Des études récentes (comme les projet RExHySS ou Explore 2070) soulignent que le changement climatique dû aux activités humaines n’apporte pas d’évolution significative sur les inondations du bassin de la Seine.

En revanche, comme nous l’indiquons dans notre brochure Le changement climatique à Paris, les projections climatiques réalisées par les climatologues de Météo-France sur Paris prévoient une augmentation des précipitations en hiver, sans augmentation du nombre de jours de pluie. Cela signifie que le changement climatique augmente l’occurrence de pluies intenses en hiver à Paris.

Or, les pluies intenses peuvent déclencher des crues rapides, comme celle qu’a connu Paris en Juin 2016. Celle-ci avait été occasionnée par trois jours de pluies intenses sur des sols déjà très humides. Selon Raphaëlle Kounkou-Arnaud de Météo-France, « même si l’augmentation de fréquence de ce type d’événement à cette époque-là de l’année n’est pas détectable dans les observations, il [est] possible que les activités humaines aient augmenté l’intensité et la probabilité d’occurrence de tels phénomènes. »

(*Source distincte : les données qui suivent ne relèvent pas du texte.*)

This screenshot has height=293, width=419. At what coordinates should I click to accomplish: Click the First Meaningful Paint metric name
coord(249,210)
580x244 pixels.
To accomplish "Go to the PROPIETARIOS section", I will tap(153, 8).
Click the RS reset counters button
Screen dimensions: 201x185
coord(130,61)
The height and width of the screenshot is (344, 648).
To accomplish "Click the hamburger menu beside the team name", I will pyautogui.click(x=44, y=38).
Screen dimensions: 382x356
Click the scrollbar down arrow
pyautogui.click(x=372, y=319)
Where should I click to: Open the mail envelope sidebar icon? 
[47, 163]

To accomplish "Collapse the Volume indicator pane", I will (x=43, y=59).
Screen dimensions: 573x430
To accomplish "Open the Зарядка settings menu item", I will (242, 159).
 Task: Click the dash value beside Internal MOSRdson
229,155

Pour résumer, il est peu probable que la crue lente de janvier 2018 soit une conséquence du changement climatique, mais il est possible que celui-ci rende plus fréquentes des crues rapides dues à des pluies plus intenses, comme ce fut le cas en juin 2016. 

Faire de Paris une ville résiliente aux inondations

Qu’elles soient ou non causées par les dérèglements climatiques, les crues peuvent occasionner de nombreux dégâts dans une ville aussi dense que Paris. Le tronçon central du RER C est ainsi resté à l’arrêt plusieurs semaines en attendant la décrue.

La Compagnie Parisienne de Chauffage Urbain (CPCU), qui gère le réseau de chaleur de la Ville de Paris est aussi particulièrement sensible aux inondations : le réseau distribuant de la chaleur sous forme de vapeur produite avec de l’eau puisée dans la Seine, un nombre important de centrales sont situées en bordure du fleuve. La crue de juin 2016 avait ainsi conduit à l’arrêt de 9 tronçons vapeur, ce qui a privé d’eau chaude sanitaire près de 10 000 logements.

Selon Marc Barrier, Directeur Général de CPCU et trésorier de l’Agence Parisienne du Climat, « les leçons de la crue de 2016 ont été tirées. Depuis la dernière crue, des systèmes de pompage lourds ont été renforcés et installés ». Résultat : en janvier 2018, un seul tronçon-vapeur (sur 427) a été arrêté à Ivry-sur-Seine, alimentant quelques dizaines de logements. CPCU a aussi participé à la cellule de crise mise en place par la Ville de Paris, pour limiter l’impact de la crue et coordonner l’action des chacun des acteurs – Etat, collectivités, gestionnaires de réseaux de transport et d’énergie…

Si des progrès notables sont en cours, M. Barrier reste inquiet quant à la survenue d’une crue centennale, comme celle de 1910 (8,10m) : « En cas de crue supérieure à 6,50m, le réseau serait sévèrement affecté ».  

Plus largement, plus de 107 000 logements sont situés en zone inondable à Paris intra-muros, et les berges de Seine accueillent un nombre important d’activités (Musée du Louvre, Ministères de l’économie et des finances, gare d’Austerlitz, hôpital Georges Pompidou…). Une crue centennale telle que celle intervenue en 1910 provoquerait des pertes d’activité économique à hauteur de 60 milliards d’euros, et 430 000 emplois sont directement menacés. (Source Stratégie de Résilience de la Ville de Paris)

Face à ce risque important, la Ville de Paris a souhaité renforcer sa capacité à anticiper, prévenir, réagir et surmonter les crises et les chocs, notamment les inondations, en adoptant sa « Stratégie de résilience ».  Pour Sébastien Maire, Haut-Responsable de la résilience à la Mairie de Paris, « le territoire est en évolution positive permanente et renforce sa préparation en permanence année après année pour faire face à ce risque de crue ». La Ville de Paris anticipe par exemple les infrastructures et les services qui seront touchés par une crue majeure de la Seine et anticipe leur reconstruction en rassemblant des opérateurs de réseau, des services de l’état, des urbanistes et architectes.